CHALLENGE A:
Decide whether each statement agrees with the Rick's Cafe essay below, answering yes or no and quoting the words of the essay that settle it: (i) The Casablanca Rick's Cafe opened in 2004. (ii) The Rick's of the classic film was a real bar in Casablanca. (iii) The proprietors try to hide where their establishment comes from.
CHALLENGE B:
Print the Rick's Cafe essay, everything from "A traveller’s choice" down to "not (yet) exist.".
CHALLENGE C:
List every feature of the Casablanca Rick's Cafe that the Rick's Cafe essay says a visitor to the website can see.

Mr & Mrs Stitch Go To Dinner

A traveller’s choice of restaurant can reveal a lot about them. Take Rick’s Cafe in Casablanca, for example — a work of fiction in brazen brick and mortar. Aficionados of the classic film will know the authentic Rick’s existed only fleetingly, as a film set in Burbank, California. Life doesn’t merely imitate art though — sometimes it plagiarises, and here in Morocco’s commercial capital some bright spark, as recently as 2004, designed and opened this place to cash in, I would imagine, on decades of disappointed tourists asking for directions to a bar that did not (yet) exist.

They did a pretty good job, as any visitor to the website can see. It’s all there — the arches, the leafy palms, the central patio, the balconies and the laconic piano player. The proprietors cannot be accused of trying to fool anybody, Wikipedia making no secret of the establishment’s provenance. Still, it’s inevitable that many of the foreigners who fill it up each night with their iphones and selfie sticks will labour, awestruck, under the impression that they find themselves in the real thing.

RECORD EXTRACTS:

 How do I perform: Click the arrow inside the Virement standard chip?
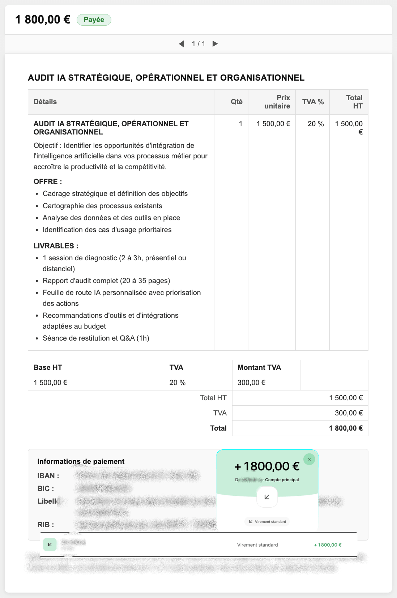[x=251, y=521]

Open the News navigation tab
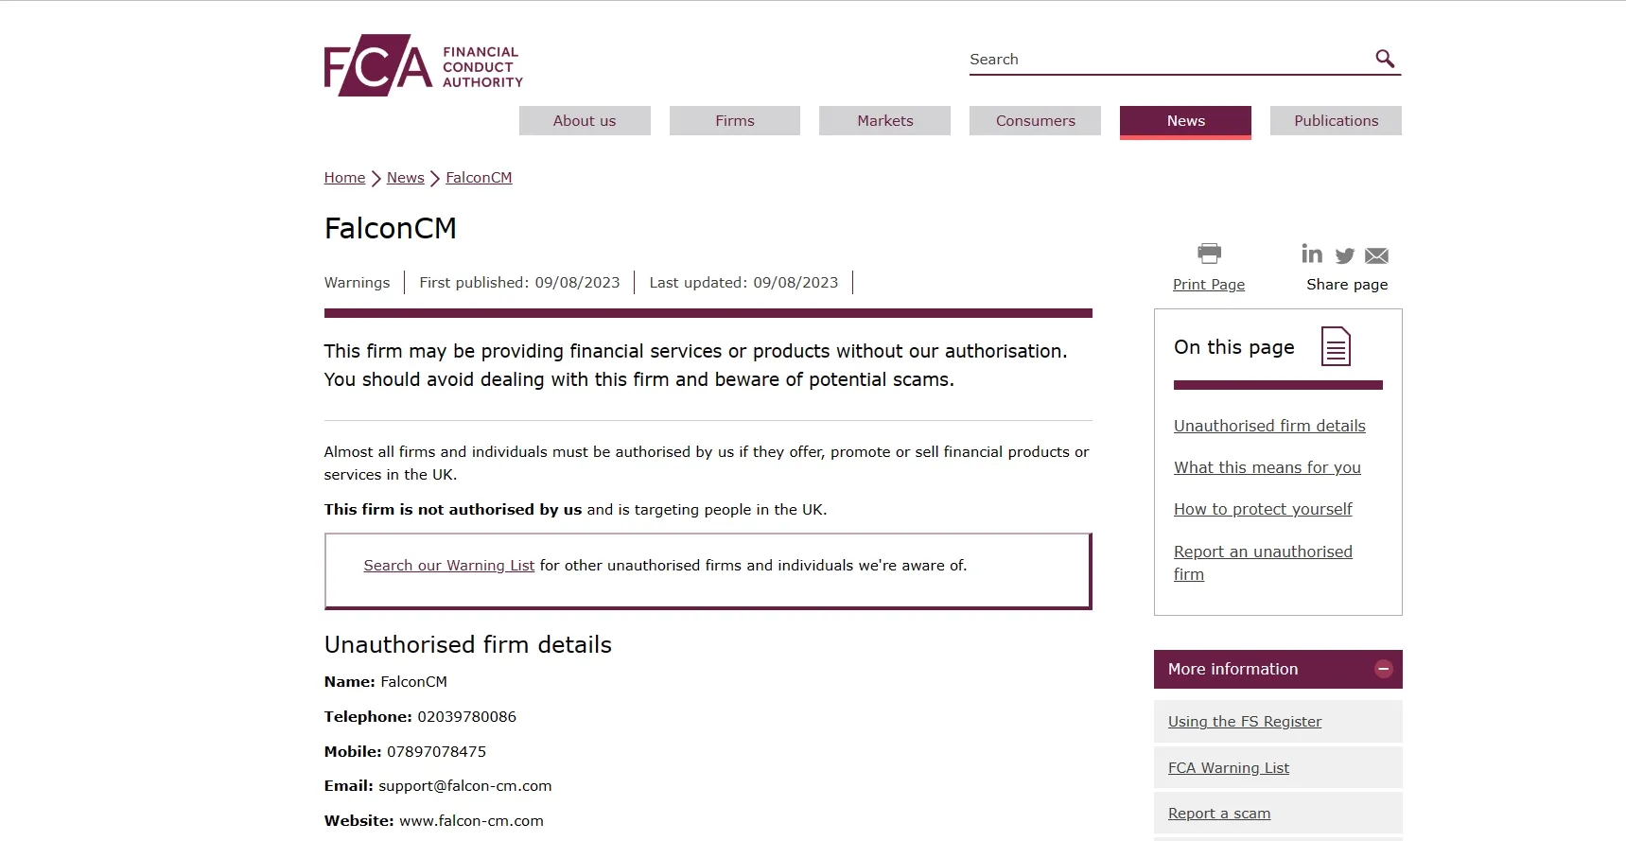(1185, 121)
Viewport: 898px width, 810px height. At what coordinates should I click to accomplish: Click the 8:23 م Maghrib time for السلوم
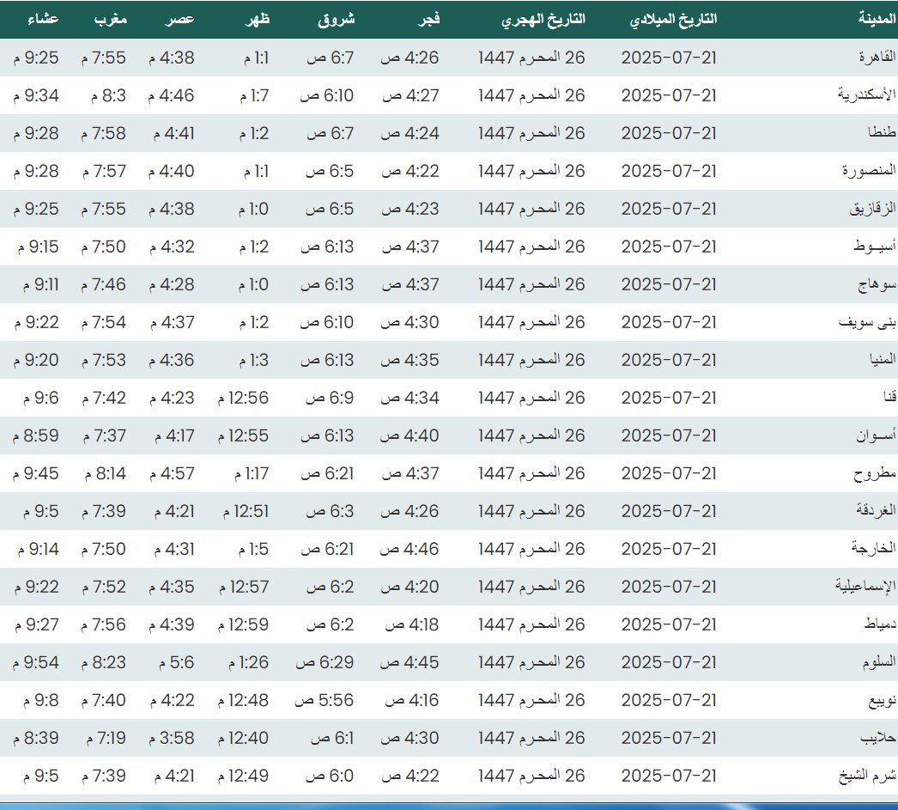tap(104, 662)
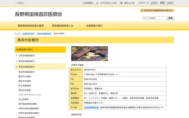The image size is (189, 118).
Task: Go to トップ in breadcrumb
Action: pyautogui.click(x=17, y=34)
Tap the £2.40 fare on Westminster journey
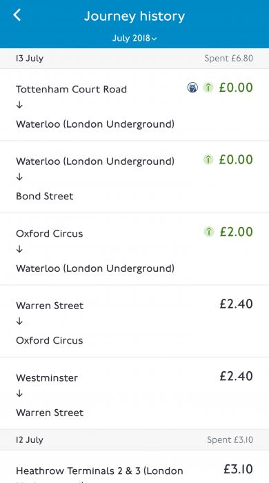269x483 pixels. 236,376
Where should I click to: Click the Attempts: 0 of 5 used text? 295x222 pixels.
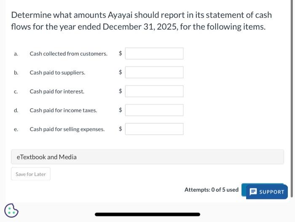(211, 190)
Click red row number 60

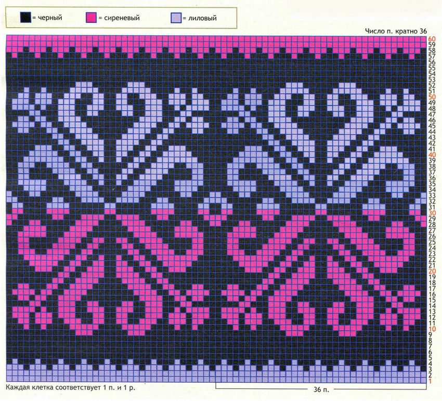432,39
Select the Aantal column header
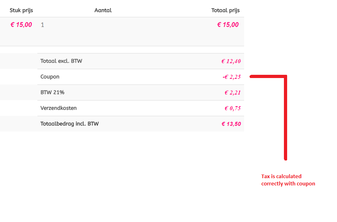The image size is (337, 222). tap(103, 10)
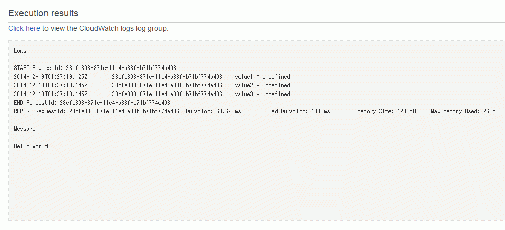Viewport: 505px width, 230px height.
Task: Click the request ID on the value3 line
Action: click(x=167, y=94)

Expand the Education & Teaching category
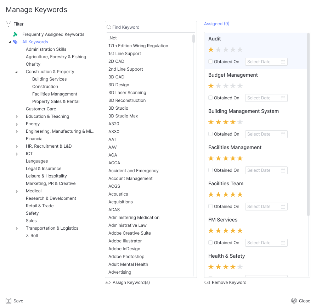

EXPECTED OUTPUT A:
(i) Yes: "as recently as 2004, designed and opened this place"
(ii) No: "existed only fleetingly, as a film set in Burbank, California"
(iii) No: "The proprietors cannot be accused of trying to fool anybody"

EXPECTED OUTPUT B:
A traveller’s choice of restaurant can reveal a lot about them. Take Rick’s Cafe in Casablanca, for example — a work of fiction in brazen brick and mortar. Aficionados of the classic film will know the authentic Rick’s existed only fleetingly, as a film set in Burbank, California. Life doesn’t merely imitate art though — sometimes it plagiarises, and here in Morocco’s commercial capital some bright spark, as recently as 2004, designed and opened this place to cash in, I would imagine, on decades of disappointed tourists asking for directions to a bar that did not (yet) exist.

EXPECTED OUTPUT C:
- the arches
- the leafy palms
- the central patio
- the balconies
- the laconic piano player